Dialogue by Kit No Comments »

Dear Kat,

We talk about presence and the present a lot, but it’s a hard subject to pin down.  I see it as an alternate, more basic way to view the world.  Life has learned not only to react to the environment, but to remember the events so that it can react appropriately, and to predict events also.  In other words, our model of the world contains a past and a future.  Furthermore, we have invented language, wherein words are a stand-in for one or a bundle of experiences, and can also incorporate other words, leading to a very efficient way of storing information.

All this has been such a successful strategy that our attention routinely roams around the brain areas that manage the past and the future, interspersed with checking on linguistic summaries of the present.  As a result, to experience the world in anything but verbal terms is very hard, but I want to point out some of its attributes.

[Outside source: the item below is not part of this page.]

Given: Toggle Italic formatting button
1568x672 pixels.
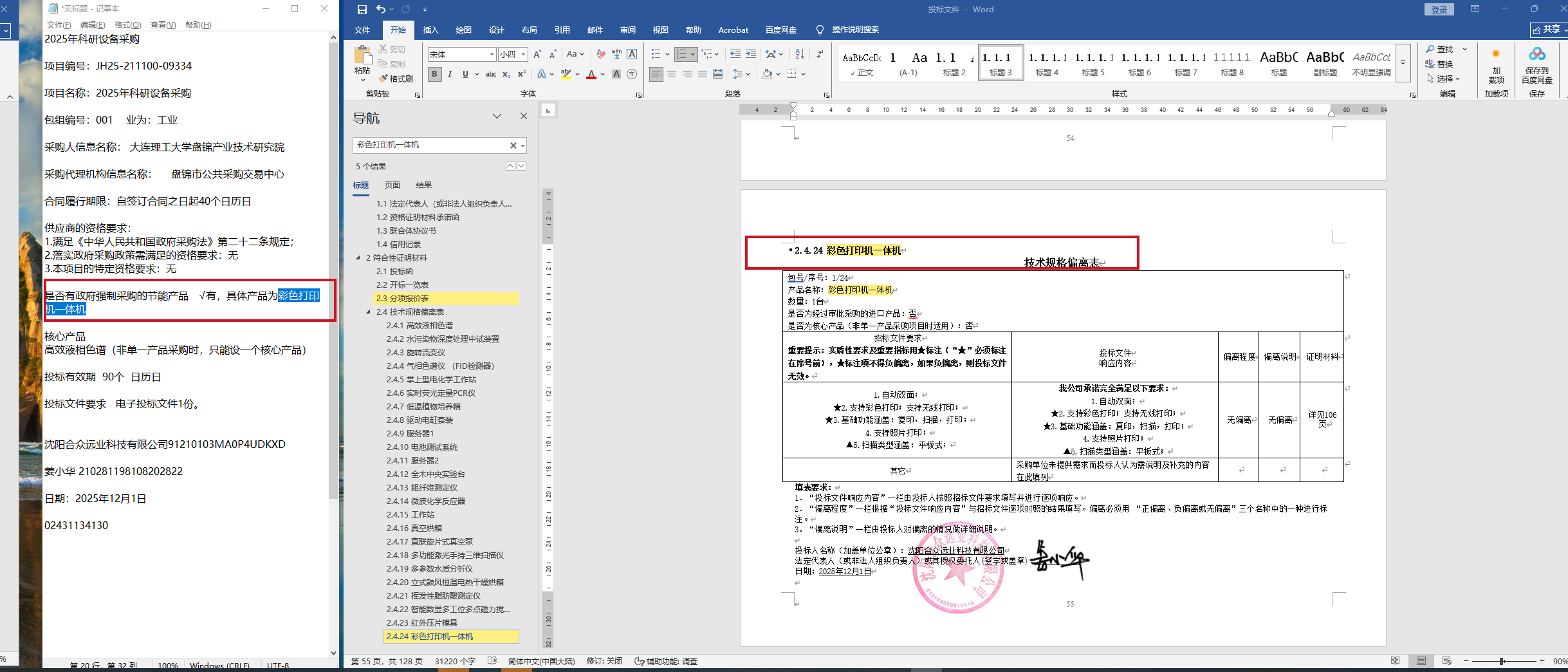Looking at the screenshot, I should (x=450, y=74).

FlowersIt’s unspeakable, by definition.  It cannot be captured in words.  It is like a reflection in a pool; if you reach out to grasp it, the ripples of words only hide the reflection.  It is a hard discipline to leave it be.

It is primary.  Our entire verbal and intellectual edifice is derived from this.  It cannot be dismissed as of no consequence just because it has no place in our mental model of the world.

It has a timeless quality.  The sense of time does not vanish completely (though it can be severely distorted by the flood of sensations), but our view of time is a construct of the mind, and it is as if I simultaneously experience two facets of reality: the flux of change (for time is change, nothing more or less) and and an eternal, unchanging element.  It’s not eternal in the sense of lasting forever, but in the sense of being outside of time.

It’s constantly new.  This moment has never been before.

All that is preamble to talking about how we are together.  We both choose to focus our attention on the present, whether it be the scenery while driving or the press of flesh on flesh, and we react in concert to an uncanny degree, far more than if it were viewed in the light of our past or our expectations.  It is as if we are drinking from the same fountain, tasting the same wine.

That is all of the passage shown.